== GOAL OF THE EXERCISE ==
Could you copy the rows below again, changing every "GUI agent" to "interface agent" and leaving everything else untouched?

[Target position records]
- - -

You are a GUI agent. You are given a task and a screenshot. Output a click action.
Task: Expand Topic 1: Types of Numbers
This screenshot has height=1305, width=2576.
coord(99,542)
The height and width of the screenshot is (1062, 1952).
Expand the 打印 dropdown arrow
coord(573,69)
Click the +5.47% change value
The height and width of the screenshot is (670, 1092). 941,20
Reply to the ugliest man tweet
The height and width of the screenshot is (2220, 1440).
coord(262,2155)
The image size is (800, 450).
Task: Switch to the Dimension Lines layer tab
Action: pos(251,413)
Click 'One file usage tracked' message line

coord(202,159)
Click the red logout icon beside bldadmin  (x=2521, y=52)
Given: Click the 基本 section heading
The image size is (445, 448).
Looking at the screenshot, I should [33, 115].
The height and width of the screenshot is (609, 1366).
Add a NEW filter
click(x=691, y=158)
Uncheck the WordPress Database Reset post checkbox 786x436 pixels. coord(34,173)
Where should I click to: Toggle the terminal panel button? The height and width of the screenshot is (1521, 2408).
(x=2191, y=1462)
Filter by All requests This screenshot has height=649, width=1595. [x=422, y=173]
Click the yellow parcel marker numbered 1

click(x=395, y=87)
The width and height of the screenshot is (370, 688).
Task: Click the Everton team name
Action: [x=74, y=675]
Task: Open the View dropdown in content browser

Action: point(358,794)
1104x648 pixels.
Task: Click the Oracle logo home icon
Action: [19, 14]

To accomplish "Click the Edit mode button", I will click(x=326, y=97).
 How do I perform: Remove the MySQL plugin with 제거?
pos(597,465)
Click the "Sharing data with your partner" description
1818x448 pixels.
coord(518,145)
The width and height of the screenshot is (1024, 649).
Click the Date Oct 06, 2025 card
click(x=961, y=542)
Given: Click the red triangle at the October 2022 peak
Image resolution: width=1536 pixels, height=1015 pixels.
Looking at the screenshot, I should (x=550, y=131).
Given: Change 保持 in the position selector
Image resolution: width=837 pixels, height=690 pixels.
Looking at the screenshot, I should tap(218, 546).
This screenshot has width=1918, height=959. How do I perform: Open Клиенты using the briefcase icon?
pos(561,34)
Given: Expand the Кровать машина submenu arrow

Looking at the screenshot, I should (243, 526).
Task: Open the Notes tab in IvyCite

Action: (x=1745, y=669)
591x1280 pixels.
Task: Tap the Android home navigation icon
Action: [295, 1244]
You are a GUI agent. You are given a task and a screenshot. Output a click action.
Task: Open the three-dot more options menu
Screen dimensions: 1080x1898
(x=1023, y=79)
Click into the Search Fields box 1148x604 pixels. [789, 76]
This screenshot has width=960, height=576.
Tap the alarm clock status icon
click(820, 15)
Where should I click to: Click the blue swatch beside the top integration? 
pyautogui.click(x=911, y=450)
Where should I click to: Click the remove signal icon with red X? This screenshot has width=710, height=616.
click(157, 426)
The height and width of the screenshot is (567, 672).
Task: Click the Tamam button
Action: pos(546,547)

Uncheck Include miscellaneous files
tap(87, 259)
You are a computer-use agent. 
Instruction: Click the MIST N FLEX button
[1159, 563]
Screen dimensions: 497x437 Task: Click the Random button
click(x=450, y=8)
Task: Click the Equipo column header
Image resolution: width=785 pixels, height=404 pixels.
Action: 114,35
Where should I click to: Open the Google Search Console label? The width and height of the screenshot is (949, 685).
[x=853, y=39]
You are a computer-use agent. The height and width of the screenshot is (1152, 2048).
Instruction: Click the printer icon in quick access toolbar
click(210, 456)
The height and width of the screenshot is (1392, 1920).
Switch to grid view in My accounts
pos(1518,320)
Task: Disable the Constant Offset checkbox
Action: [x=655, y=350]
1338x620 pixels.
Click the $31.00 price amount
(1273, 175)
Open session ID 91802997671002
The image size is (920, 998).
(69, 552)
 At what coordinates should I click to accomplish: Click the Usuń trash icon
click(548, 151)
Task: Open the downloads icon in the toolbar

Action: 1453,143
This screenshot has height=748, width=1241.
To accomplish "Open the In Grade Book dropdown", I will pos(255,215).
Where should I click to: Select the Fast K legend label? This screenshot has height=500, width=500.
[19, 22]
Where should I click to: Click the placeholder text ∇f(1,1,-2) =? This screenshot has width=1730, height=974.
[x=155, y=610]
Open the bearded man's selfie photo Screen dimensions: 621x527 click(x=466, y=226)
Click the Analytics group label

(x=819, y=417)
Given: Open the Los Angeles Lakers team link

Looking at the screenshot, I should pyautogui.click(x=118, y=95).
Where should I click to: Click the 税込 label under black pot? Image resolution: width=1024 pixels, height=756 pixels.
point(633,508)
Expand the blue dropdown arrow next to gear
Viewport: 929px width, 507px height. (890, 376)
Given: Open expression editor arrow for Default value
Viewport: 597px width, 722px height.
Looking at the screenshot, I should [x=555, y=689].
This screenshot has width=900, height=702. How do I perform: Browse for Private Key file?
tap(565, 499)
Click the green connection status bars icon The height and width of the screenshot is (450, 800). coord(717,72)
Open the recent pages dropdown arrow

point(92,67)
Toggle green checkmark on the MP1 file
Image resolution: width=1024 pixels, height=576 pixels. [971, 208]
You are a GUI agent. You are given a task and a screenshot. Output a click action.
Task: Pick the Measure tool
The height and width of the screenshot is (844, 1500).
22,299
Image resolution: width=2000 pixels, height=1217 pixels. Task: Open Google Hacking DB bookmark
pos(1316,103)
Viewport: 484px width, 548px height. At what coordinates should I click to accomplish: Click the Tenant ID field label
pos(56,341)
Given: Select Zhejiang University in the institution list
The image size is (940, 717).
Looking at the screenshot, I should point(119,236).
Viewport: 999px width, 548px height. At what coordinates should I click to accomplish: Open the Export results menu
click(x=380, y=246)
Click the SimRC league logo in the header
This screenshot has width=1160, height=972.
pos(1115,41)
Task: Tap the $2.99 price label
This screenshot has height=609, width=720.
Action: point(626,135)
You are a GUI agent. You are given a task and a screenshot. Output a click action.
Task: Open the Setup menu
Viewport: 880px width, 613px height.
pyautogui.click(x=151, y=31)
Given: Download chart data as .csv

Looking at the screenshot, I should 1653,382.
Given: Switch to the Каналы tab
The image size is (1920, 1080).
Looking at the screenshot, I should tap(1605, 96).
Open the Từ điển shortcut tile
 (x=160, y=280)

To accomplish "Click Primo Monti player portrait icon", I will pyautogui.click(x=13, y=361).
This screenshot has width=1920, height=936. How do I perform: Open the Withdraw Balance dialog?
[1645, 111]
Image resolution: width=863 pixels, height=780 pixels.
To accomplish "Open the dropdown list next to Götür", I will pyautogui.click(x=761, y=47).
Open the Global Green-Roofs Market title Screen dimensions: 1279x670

- - -

== SOLUTION ==
You are a interface agent. You are given a task and a screenshot. Output a click action.
Task: Expand Topic 1: Types of Numbers
This screenshot has height=1305, width=2576.
coord(99,542)
The height and width of the screenshot is (1062, 1952).
Expand the 打印 dropdown arrow
coord(573,69)
Click the +5.47% change value
The height and width of the screenshot is (670, 1092). 941,20
Reply to the ugliest man tweet
The height and width of the screenshot is (2220, 1440).
coord(262,2155)
The image size is (800, 450).
Task: Switch to the Dimension Lines layer tab
Action: pos(251,413)
Click 'One file usage tracked' message line

coord(202,159)
Click the red logout icon beside bldadmin  (x=2521, y=52)
Given: Click the 基本 section heading
The image size is (445, 448).
Looking at the screenshot, I should [33, 115].
The height and width of the screenshot is (609, 1366).
Add a NEW filter
click(x=691, y=158)
Uncheck the WordPress Database Reset post checkbox 786x436 pixels. coord(34,173)
Where should I click to: Toggle the terminal panel button? The height and width of the screenshot is (1521, 2408).
(x=2191, y=1462)
Filter by All requests This screenshot has height=649, width=1595. [x=422, y=173]
Click the yellow parcel marker numbered 1

click(x=395, y=87)
The width and height of the screenshot is (370, 688).
Task: Click the Everton team name
Action: [x=74, y=675]
Task: Open the View dropdown in content browser

Action: point(358,794)
1104x648 pixels.
Task: Click the Oracle logo home icon
Action: [19, 14]

To accomplish "Click the Edit mode button", I will click(x=326, y=97).
 How do I perform: Remove the MySQL plugin with 제거?
pos(597,465)
Click the "Sharing data with your partner" description
1818x448 pixels.
coord(518,145)
The width and height of the screenshot is (1024, 649).
Click the Date Oct 06, 2025 card
click(x=961, y=542)
Given: Click the red triangle at the October 2022 peak
Image resolution: width=1536 pixels, height=1015 pixels.
Looking at the screenshot, I should (x=550, y=131).
Given: Change 保持 in the position selector
Image resolution: width=837 pixels, height=690 pixels.
Looking at the screenshot, I should tap(218, 546).
This screenshot has width=1918, height=959. How do I perform: Open Клиенты using the briefcase icon?
pos(561,34)
Given: Expand the Кровать машина submenu arrow

Looking at the screenshot, I should (243, 526).
Task: Open the Notes tab in IvyCite

Action: (x=1745, y=669)
591x1280 pixels.
Task: Tap the Android home navigation icon
Action: [295, 1244]
You are a interface agent. You are given a task and a screenshot. Output a click action.
Task: Open the three-dot more options menu
Screen dimensions: 1080x1898
(x=1023, y=79)
Click into the Search Fields box 1148x604 pixels. [789, 76]
This screenshot has width=960, height=576.
Tap the alarm clock status icon
click(820, 15)
Where should I click to: Click the blue swatch beside the top integration? 
pyautogui.click(x=911, y=450)
Where should I click to: Click the remove signal icon with red X? This screenshot has width=710, height=616.
click(157, 426)
The height and width of the screenshot is (567, 672).
Task: Click the Tamam button
Action: pos(546,547)

Uncheck Include miscellaneous files
tap(87, 259)
You are a computer-use agent. 
Instruction: Click the MIST N FLEX button
[1159, 563]
Screen dimensions: 497x437 Task: Click the Random button
click(x=450, y=8)
Task: Click the Equipo column header
Image resolution: width=785 pixels, height=404 pixels.
Action: 114,35
Where should I click to: Open the Google Search Console label? The width and height of the screenshot is (949, 685).
[x=853, y=39]
You are a computer-use agent. The height and width of the screenshot is (1152, 2048).
Instruction: Click the printer icon in quick access toolbar
click(210, 456)
The height and width of the screenshot is (1392, 1920).
Switch to grid view in My accounts
pos(1518,320)
Task: Disable the Constant Offset checkbox
Action: [x=655, y=350]
1338x620 pixels.
Click the $31.00 price amount
(1273, 175)
Open session ID 91802997671002
The image size is (920, 998).
(69, 552)
 At what coordinates should I click to accomplish: Click the Usuń trash icon
click(548, 151)
Task: Open the downloads icon in the toolbar

Action: 1453,143
This screenshot has height=748, width=1241.
To accomplish "Open the In Grade Book dropdown", I will pos(255,215).
Where should I click to: Select the Fast K legend label? This screenshot has height=500, width=500.
[19, 22]
Where should I click to: Click the placeholder text ∇f(1,1,-2) =? This screenshot has width=1730, height=974.
[x=155, y=610]
Open the bearded man's selfie photo Screen dimensions: 621x527 click(x=466, y=226)
Click the Analytics group label

(x=819, y=417)
Given: Open the Los Angeles Lakers team link

Looking at the screenshot, I should pyautogui.click(x=118, y=95).
Where should I click to: Click the 税込 label under black pot? Image resolution: width=1024 pixels, height=756 pixels.
point(633,508)
Expand the blue dropdown arrow next to gear
Viewport: 929px width, 507px height. (890, 376)
Given: Open expression editor arrow for Default value
Viewport: 597px width, 722px height.
Looking at the screenshot, I should [x=555, y=689].
This screenshot has width=900, height=702. How do I perform: Browse for Private Key file?
tap(565, 499)
Click the green connection status bars icon The height and width of the screenshot is (450, 800). coord(717,72)
Open the recent pages dropdown arrow

point(92,67)
Toggle green checkmark on the MP1 file
Image resolution: width=1024 pixels, height=576 pixels. [971, 208]
You are a interface agent. You are given a task and a screenshot. Output a click action.
Task: Pick the Measure tool
The height and width of the screenshot is (844, 1500).
22,299
Image resolution: width=2000 pixels, height=1217 pixels. Task: Open Google Hacking DB bookmark
pos(1316,103)
Viewport: 484px width, 548px height. At what coordinates should I click to accomplish: Click the Tenant ID field label
pos(56,341)
Given: Select Zhejiang University in the institution list
The image size is (940, 717).
Looking at the screenshot, I should point(119,236).
Viewport: 999px width, 548px height. At what coordinates should I click to accomplish: Open the Export results menu
click(x=380, y=246)
Click the SimRC league logo in the header
This screenshot has width=1160, height=972.
pos(1115,41)
Task: Tap the $2.99 price label
This screenshot has height=609, width=720.
Action: point(626,135)
You are a interface agent. You are given a task and a screenshot. Output a click action.
Task: Open the Setup menu
Viewport: 880px width, 613px height.
pyautogui.click(x=151, y=31)
Given: Download chart data as .csv

Looking at the screenshot, I should 1653,382.
Given: Switch to the Каналы tab
The image size is (1920, 1080).
Looking at the screenshot, I should tap(1605, 96).
Open the Từ điển shortcut tile
 (x=160, y=280)

To accomplish "Click Primo Monti player portrait icon", I will pyautogui.click(x=13, y=361).
This screenshot has width=1920, height=936. How do I perform: Open the Withdraw Balance dialog?
[1645, 111]
Image resolution: width=863 pixels, height=780 pixels.
To accomplish "Open the dropdown list next to Götür", I will pyautogui.click(x=761, y=47).
Open the Global Green-Roofs Market title Screen dimensions: 1279x670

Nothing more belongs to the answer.